==== TEXT

Yet, the biggest challenge to acquiring accurate data is funding. Implementing energy-efficient technology or data collection software, or even investing in renewable energy sources can require significant upfront costs. This may be a barrier for many, particularly in the public sector where budgets are restricted. However, you can’t manage what you don’t measure. Data provides a clearer insight into combatting these challenges and can lead to a long-term return on investment (ROI). More importantly, it supports an organisation on its journey to net zero.

Set the heading for net zero

As one of the most powerful tools in the fight against climate change, the right data can allow businesses to gain valuable insights into their energy usage patterns, identify areas for improvement and track progress over time. One element for organisations across every sector to consider is how employees now work.

========
==== DATASET ENTRIES

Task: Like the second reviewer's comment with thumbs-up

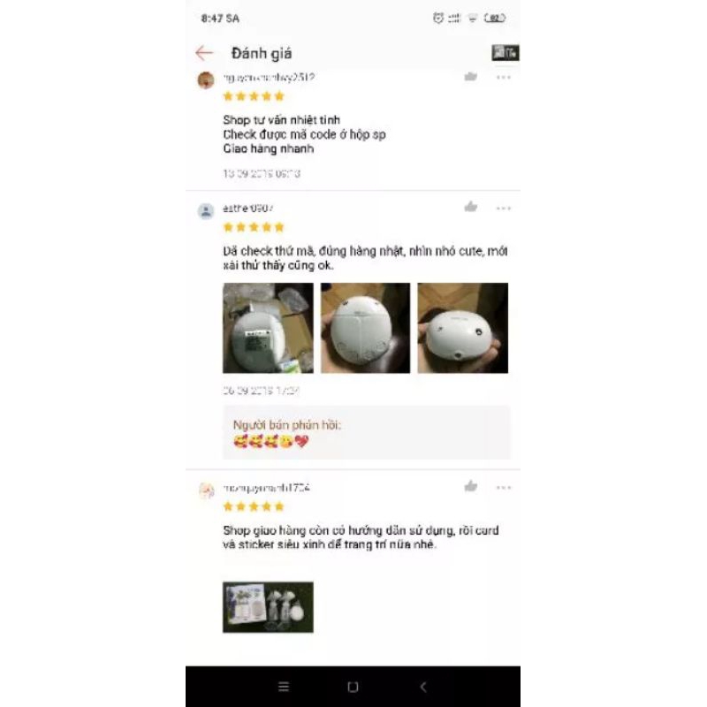Action: tap(471, 207)
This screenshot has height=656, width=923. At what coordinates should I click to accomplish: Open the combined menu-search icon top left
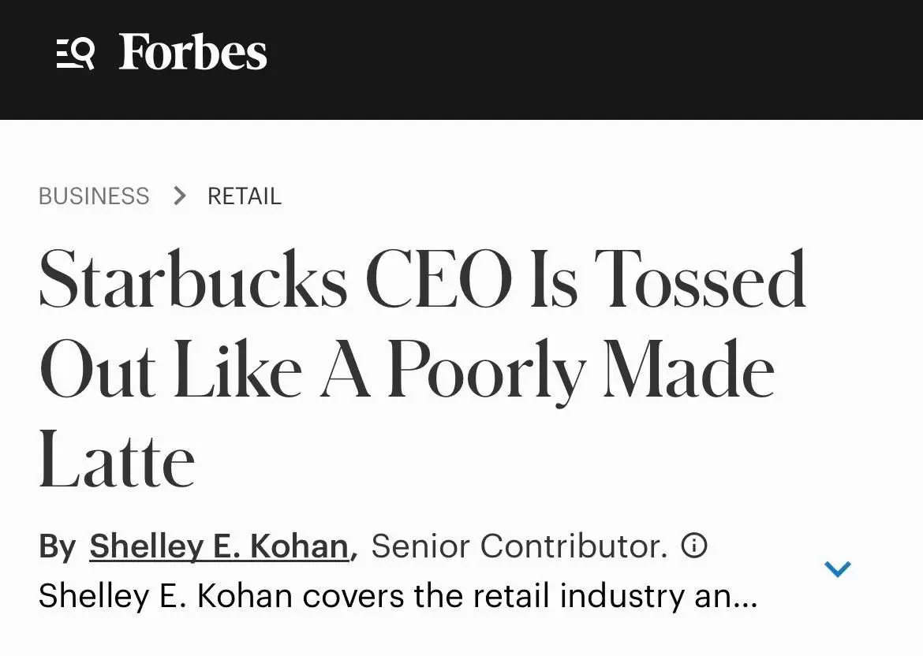[x=75, y=54]
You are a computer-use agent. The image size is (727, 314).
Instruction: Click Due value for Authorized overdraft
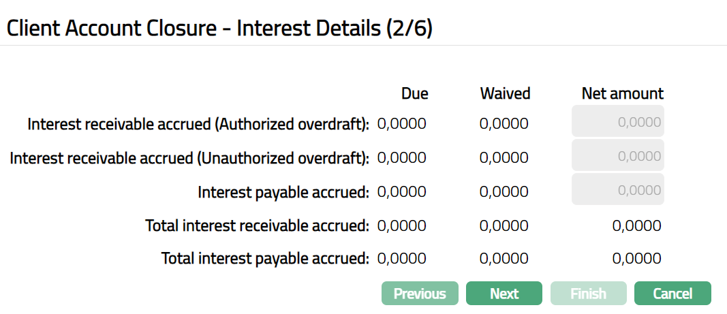[x=401, y=123]
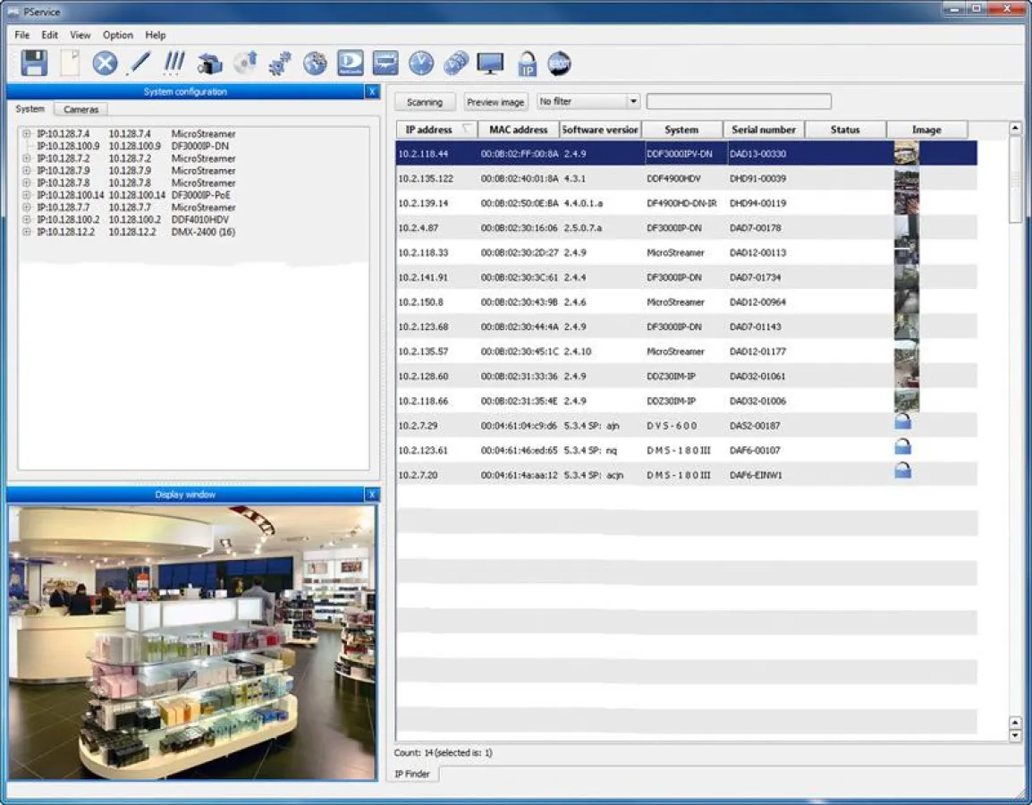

========

- [WHAT IS EXPECTED]: Pick up the text on using data to reach net zero right after its last sentence and write the next part.

- [ANSWER TO THIS PROBLEM]:
The shift in how we work has led to wasted resources and unnecessary carbon emissions in other areas, specifically office spaces. Therefore, implementing the right management data can allow firms to better understand their physical resources. For example, data might reveal certain areas of an office that are consistently overused or underused, indicating an opportunity to adjust the layout or occupancy to save energy and improve efficiency from a business perspective.

Furthermore, saving money on reduced office space and equipment can free up investment for net zero initiatives, such as green leasing. Green leases serve as a means for decarbonising real estate and opens a more collaborative effort between landlords and tenants, all in support of achieving net zero.

While reducing the size of office spaces can help organisations cut their carbon footprint, there is a catch. As more people work from home, the burden of emissions is shifted to their households instead. Individual staff behaviours are harder to measure and control, let alone enforce. Therefore, it’s crucial to instil a company culture of sustainability by setting policies and providing support to help workers reduce their environmental impact while working from home.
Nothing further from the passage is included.